Tip 5 – Flip once and cook for 3-5 minutes a side
The less you flip the burgers, the better. Aim to flip once which ensures an even cook and prevents juices from being lost. Here at Swiss Farm, we sell a variety of burgers, from our quarter-pounders to our new Jumbos. Some are thicker than others which means cooking time will vary. The thicker they are, the more time they will need.
Tip 6 – Let it rest
We know it’s tempting to grab the burger and dig in right away, however if you wait for about 5 minutes, you’ll let the juices settle and get a ridiculously juicy burger. It’s worth the wait.
So, you’ve cooked the burger…now it’s time to get creative with your toppings and sides! Below are a few of our favourite toppings and sides:
Burger bun – Any roll is good, simply slice in half and if you like it toasted, chuck it on the BBQ before serving.
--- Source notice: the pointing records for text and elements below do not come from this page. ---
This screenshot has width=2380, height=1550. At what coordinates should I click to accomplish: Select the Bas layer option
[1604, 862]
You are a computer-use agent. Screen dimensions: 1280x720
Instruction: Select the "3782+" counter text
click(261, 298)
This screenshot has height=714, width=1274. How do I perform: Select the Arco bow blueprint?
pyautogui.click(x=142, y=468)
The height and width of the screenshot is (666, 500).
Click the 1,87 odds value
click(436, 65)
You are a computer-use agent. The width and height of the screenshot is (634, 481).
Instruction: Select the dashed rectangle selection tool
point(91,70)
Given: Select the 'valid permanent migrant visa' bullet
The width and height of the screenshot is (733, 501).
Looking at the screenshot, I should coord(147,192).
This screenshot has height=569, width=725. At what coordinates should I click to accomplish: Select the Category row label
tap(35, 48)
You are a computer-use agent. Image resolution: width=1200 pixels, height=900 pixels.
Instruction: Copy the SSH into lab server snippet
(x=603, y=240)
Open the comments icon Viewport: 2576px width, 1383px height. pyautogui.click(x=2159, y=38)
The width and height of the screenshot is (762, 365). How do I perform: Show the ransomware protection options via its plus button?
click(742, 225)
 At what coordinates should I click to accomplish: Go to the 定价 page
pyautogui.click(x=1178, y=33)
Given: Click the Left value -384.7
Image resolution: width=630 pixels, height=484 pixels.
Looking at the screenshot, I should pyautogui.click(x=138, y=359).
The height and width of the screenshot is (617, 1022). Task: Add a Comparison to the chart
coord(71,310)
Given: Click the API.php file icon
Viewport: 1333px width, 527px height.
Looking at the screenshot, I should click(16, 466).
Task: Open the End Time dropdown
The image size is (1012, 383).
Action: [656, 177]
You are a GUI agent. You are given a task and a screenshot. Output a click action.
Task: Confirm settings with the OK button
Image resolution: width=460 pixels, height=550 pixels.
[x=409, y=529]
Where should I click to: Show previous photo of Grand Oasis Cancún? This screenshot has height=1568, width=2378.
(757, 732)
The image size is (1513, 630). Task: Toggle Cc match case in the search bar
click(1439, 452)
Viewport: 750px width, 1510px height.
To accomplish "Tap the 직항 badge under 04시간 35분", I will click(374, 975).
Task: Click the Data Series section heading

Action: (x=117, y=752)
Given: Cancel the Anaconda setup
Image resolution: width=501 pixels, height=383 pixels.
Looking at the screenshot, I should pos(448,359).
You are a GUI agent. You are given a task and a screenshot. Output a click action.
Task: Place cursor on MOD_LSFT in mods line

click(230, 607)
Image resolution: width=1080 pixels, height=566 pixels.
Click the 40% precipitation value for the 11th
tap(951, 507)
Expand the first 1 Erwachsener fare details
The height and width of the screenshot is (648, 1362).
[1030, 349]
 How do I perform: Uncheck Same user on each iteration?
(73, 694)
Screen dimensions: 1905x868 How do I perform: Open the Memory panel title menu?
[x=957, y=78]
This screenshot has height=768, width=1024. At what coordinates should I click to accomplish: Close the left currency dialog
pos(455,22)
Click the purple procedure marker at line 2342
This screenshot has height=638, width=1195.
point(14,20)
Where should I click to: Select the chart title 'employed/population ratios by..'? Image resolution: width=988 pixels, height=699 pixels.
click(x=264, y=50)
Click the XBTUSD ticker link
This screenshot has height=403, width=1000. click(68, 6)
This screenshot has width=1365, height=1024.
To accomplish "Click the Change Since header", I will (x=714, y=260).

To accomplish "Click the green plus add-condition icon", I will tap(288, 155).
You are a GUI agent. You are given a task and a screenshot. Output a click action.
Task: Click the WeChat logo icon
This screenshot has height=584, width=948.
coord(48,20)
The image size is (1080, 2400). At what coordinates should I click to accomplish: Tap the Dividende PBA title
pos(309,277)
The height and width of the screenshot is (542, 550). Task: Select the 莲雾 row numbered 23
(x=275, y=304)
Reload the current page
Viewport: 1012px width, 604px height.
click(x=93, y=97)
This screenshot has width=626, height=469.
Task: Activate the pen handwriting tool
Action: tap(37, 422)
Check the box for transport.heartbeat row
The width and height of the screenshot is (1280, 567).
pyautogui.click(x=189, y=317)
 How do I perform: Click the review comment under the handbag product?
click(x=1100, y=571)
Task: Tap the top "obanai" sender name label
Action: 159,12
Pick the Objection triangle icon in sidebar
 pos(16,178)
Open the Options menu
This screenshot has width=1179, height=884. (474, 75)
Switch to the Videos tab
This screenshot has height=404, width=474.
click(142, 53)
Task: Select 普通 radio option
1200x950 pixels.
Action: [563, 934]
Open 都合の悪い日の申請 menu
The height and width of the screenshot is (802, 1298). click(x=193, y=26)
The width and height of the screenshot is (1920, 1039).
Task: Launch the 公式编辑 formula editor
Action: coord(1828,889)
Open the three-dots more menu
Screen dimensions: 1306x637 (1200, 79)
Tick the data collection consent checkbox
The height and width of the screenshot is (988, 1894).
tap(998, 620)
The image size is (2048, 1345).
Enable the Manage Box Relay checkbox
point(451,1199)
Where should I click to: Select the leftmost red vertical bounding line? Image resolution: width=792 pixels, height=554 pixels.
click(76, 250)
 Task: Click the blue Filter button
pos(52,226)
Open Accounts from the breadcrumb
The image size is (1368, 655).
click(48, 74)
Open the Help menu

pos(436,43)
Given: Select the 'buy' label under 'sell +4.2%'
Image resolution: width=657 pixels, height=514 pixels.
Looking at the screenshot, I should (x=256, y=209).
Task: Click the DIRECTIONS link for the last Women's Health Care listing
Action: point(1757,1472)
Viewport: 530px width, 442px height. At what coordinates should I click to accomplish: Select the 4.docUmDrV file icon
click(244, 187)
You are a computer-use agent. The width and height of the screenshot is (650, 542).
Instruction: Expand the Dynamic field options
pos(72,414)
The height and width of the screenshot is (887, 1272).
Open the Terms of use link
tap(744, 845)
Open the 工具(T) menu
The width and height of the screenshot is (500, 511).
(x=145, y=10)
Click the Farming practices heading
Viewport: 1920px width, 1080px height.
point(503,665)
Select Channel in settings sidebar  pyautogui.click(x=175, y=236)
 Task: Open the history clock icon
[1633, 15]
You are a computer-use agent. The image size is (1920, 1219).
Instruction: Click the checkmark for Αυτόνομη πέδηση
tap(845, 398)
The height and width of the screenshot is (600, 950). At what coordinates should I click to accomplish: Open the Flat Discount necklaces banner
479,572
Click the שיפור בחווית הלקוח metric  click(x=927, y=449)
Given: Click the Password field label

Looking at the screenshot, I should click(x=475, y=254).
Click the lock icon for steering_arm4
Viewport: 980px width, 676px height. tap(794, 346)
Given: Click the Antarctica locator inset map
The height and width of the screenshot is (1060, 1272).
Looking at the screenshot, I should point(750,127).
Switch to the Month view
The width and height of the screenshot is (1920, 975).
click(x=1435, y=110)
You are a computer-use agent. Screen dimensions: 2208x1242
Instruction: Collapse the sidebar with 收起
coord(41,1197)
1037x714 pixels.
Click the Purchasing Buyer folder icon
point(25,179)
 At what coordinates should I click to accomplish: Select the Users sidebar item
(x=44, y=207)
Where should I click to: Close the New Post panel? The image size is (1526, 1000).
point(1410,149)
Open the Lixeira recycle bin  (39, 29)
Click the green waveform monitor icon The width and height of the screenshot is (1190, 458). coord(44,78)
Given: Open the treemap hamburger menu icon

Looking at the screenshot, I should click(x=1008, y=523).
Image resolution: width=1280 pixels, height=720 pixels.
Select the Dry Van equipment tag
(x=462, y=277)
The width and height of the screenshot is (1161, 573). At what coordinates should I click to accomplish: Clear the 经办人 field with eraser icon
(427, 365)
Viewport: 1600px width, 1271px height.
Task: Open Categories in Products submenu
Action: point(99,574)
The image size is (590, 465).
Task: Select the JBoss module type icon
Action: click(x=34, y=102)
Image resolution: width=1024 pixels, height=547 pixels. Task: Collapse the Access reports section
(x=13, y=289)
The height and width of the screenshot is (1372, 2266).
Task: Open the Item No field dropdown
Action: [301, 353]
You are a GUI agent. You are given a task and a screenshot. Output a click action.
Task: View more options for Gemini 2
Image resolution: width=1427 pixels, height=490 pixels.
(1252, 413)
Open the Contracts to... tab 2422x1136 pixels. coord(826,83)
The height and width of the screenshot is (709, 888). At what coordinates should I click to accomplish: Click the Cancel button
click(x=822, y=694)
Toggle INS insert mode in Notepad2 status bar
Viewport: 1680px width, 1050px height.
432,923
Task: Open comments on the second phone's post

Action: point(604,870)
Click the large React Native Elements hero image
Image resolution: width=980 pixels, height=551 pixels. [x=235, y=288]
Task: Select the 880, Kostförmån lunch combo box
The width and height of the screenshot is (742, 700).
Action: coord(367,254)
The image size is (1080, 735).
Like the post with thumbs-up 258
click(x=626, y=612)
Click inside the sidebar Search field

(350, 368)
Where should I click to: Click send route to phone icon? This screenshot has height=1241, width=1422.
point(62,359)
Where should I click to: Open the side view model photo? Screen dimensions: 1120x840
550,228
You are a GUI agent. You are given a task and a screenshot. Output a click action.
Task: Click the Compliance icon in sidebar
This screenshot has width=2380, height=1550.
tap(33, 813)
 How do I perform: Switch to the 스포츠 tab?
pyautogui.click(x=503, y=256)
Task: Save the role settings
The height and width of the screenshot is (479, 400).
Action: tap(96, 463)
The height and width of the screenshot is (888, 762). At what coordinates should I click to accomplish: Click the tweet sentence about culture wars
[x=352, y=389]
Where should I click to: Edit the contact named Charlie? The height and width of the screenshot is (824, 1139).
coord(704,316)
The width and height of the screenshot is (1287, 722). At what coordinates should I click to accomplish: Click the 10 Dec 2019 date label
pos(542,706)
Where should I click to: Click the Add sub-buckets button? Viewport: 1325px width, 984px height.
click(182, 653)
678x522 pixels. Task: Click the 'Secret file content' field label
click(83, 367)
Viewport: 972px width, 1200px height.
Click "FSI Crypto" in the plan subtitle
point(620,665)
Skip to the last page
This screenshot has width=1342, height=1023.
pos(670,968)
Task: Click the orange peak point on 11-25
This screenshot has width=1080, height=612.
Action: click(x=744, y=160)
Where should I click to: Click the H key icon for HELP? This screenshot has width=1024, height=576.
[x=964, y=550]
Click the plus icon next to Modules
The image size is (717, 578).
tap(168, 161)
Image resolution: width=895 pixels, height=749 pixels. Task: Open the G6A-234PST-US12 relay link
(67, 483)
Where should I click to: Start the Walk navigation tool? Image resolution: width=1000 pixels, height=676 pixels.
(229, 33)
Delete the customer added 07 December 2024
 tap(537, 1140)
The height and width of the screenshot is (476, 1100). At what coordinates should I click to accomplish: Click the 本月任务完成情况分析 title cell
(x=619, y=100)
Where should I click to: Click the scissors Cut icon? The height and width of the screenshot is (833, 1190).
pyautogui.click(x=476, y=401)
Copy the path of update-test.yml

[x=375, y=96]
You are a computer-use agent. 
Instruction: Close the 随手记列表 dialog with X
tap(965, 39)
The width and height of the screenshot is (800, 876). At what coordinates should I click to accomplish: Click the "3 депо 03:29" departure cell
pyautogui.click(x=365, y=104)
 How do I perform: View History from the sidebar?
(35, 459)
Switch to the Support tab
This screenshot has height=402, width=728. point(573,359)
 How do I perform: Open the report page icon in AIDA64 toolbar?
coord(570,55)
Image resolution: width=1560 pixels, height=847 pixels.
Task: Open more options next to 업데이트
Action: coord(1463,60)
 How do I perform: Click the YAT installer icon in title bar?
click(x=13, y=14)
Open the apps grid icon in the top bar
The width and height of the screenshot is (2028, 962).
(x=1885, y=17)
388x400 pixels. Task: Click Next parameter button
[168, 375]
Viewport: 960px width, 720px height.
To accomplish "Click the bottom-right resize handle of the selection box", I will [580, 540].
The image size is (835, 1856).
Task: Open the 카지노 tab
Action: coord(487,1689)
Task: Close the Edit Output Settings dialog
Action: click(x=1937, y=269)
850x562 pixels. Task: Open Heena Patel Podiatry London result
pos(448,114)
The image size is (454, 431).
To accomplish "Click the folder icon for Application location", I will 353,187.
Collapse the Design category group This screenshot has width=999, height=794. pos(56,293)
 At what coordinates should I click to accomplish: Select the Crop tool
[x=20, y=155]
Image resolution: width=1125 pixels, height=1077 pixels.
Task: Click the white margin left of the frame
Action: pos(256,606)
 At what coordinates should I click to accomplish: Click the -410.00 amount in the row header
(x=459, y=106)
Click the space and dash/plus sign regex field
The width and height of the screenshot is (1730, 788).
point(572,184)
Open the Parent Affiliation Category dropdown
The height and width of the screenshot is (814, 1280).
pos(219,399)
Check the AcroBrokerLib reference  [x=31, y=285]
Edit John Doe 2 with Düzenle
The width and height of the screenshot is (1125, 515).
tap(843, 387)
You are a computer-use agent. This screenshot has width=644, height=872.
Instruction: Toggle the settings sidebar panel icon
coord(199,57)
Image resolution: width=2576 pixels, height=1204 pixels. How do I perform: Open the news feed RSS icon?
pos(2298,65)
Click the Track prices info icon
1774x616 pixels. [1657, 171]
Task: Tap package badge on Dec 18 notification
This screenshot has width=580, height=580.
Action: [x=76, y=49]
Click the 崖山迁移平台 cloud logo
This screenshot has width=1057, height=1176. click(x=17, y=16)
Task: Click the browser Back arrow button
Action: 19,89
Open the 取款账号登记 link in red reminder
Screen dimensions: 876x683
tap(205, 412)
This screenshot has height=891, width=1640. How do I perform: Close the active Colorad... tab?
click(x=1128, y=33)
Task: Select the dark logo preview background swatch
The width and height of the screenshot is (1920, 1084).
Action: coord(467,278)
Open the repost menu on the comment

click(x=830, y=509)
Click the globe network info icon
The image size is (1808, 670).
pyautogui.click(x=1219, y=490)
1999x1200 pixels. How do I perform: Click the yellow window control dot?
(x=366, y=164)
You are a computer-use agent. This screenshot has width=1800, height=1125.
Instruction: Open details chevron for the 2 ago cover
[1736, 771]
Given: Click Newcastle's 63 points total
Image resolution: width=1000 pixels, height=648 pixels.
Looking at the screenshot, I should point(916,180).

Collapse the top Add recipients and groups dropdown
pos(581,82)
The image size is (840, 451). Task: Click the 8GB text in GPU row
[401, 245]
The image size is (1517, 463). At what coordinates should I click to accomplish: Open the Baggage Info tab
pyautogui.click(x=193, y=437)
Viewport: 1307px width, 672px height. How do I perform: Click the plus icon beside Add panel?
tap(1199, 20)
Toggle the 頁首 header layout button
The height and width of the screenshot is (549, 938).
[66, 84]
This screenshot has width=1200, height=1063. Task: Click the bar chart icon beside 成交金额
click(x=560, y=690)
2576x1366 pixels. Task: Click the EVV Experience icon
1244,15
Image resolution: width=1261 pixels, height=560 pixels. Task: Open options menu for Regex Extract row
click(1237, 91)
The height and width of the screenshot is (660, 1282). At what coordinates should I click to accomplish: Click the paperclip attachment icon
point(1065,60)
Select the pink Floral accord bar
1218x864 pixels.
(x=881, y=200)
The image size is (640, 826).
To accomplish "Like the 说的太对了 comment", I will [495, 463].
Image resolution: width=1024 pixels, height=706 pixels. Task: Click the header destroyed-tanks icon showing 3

If you don’t want a roll, try wrapping in a lettuce leaf or try a sweet potato bun.
Cheese – Cheddar, cottage, Swiss, spicy jalapeño….they’re all good.
Bacon – Without doubt, our favourite burger topping! Try our oak smoked and dry cured streaky bacon and back bacon with melted cheese – it’s great.
Onion – Sliced red and white, fried, caramelised.
Salad – Iceberg, baby leaf, really any salad works.
Tomato – Vine, sundried – just slice them up.
Sauces – Mayonnaise, ketchup, BBQ sauce, mustard, burger sauce (try our burger sauce in our recipe section of our site).
Sides – Coleslaw (try our traditional, spicy and sweet recipes for this), baked beans (our BBQ cowboy beans recipe is awesome), pickled gherkins, avocado, corn-on-the-cob (try wrapping in bacon), sliced jalapeños, chips, sweet potato chips, fried egg – all excellent choices.
Classic burger recipe
Steak burger, melted cheddar cheese and our oak smoked streaky bacon. Simple and delicious!
Makes 1 burger
2-3 rashers of our streaky bacon
1 slice cheddar cheese
1 tomato, sliced
Handful of lettuce, washed and chopped
1 burger bun
- Pre-heat BBQ on high heat. Cook bacon and burger in the centre of the BBQ. For the burger, cook for 4-5 minutes on each side. With the last minute, add cheese and let it soften. Remove from BBQ and allow to cool for 5 minutes.
- Add remaining topping (and more if you choose) and enjoy!